Critique de Sister Death : Le nouveau film d’horreur de Netflix est sinistre mais imparfait.

Netflix propose pour Halloween cette année Sister Death, un film d’horreur qui sort de l’ordinaire. Celui-ci ne repose pas sur des jumpscares classiques, ce qui peut être à la fois une bonne et une mauvaise chose. Malheureusement, malgré une esthétique visuelle élégante et quelques moments inquiétants, le film s’effondre en raison d’une succession maladroite de révélations de l’intrigue. Peut-être que les attentes étaient trop élevées, étant donné qu’il s’agit d’une préquelle de Verónica, excellent film d’horreur espagnol de 2017, considéré comme l’un des meilleurs films d’horreur actuellement disponibles sur Netflix.
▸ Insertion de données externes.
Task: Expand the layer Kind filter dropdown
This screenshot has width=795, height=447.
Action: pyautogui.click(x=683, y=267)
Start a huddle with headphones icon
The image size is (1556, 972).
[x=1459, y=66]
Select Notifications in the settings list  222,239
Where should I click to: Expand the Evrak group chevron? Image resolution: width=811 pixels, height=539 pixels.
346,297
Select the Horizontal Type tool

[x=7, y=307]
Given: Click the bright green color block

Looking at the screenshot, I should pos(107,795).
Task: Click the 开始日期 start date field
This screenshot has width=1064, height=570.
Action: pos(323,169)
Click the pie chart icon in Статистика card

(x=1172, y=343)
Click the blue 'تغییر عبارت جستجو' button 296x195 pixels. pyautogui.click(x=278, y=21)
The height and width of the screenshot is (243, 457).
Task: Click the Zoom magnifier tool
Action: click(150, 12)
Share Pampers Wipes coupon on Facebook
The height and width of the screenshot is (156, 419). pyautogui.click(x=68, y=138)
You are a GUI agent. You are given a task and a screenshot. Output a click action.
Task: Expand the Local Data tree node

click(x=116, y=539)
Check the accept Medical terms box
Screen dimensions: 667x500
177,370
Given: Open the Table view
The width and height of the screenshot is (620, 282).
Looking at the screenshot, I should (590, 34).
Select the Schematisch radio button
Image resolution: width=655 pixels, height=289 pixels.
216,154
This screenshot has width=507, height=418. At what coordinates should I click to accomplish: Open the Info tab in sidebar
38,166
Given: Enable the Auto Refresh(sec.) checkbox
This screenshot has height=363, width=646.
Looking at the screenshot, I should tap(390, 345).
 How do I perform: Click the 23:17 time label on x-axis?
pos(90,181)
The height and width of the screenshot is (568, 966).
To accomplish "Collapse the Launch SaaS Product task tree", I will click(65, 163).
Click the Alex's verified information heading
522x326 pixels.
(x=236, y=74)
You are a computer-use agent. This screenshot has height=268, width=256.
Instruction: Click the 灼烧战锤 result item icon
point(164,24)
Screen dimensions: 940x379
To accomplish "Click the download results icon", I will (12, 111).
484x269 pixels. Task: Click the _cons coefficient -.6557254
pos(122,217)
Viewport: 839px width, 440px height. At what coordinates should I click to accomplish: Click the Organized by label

Sœur Death : entre foi et horreur
Sœur Death mélange une histoire d’apprentissage avec des éléments surnaturels. Verónica se concentrait sur une adolescente confrontée à une force démoniaque qu’elle avait involontairement libérée. Dans l’école religieuse qu’elle fréquente, nous rencontrons une religieuse aveugle, Sœur Narcisa, surnommée Sœur Death parmi ses étudiants en raison de sa présence étrange. Ce personnage est maintenant au centre du nouveau film de Paco Plaza, alors que nous remontons dans le temps pour explorer son histoire d’origine dans l’Espagne de l’après-guerre.
Sœur Narcisa était autrefois une novitiate qui, dans les années 1940, est entrée dans un couvent pour y enseigner. Face à sa cérémonie imminente pour devenir une religieuse à part entière, Sœur Narcisa est remplie de doutes. Autrefois considérée comme une enfant sainte au sein de sa communauté, la jeune femme (interprétée par Aria Bedmar) remet maintenant en question sa propre foi, tandis que les secrets enfouis de sa nouvelle demeure deviennent une menace fantomatique pour tous les résidents.
Une esthétique horrifique imprégnée de lumière
Sœur Death embrasse le concept de la foi à travers la religion et le cinéma d’horreur, car les deux traitent de la question de croire, parfois aveuglément, en ce que nous ne pouvons pas voir ou comprendre. Les fantômes et les esprits sont leur point commun. Entre les mains de Plaza, l’imagerie de l’église catholique devient un cauchemar magnifique. Étonnamment, le réalisateur choisit la lumière plutôt que l’obscurité. Nous ne faisons pas ici dans la poésie, mais dans le concret – là où les films d’horreur utilisent généralement des décors sombres pour effrayer le public, Sœur Death semble prospérer dans des espaces en plein jour et des palettes de couleurs blanches. Les habits de nonne et les murs du couvent sont baignés de l’intense lumière du soleil qui pénètre par chaque fenêtre ouverte, dans une esthétique fortement influencée par le classique espagnol de l’horreur de 1976, Qui peut tuer un enfant ? de Narciso Ibáñez Serrador. Le dilemme de Sœur Narcisa s’intensifie dans ce décor. Il n’y a pas grand-chose de caché dans les coins sombres, et pourtant son incapacité à voir, à croire, la rend folle.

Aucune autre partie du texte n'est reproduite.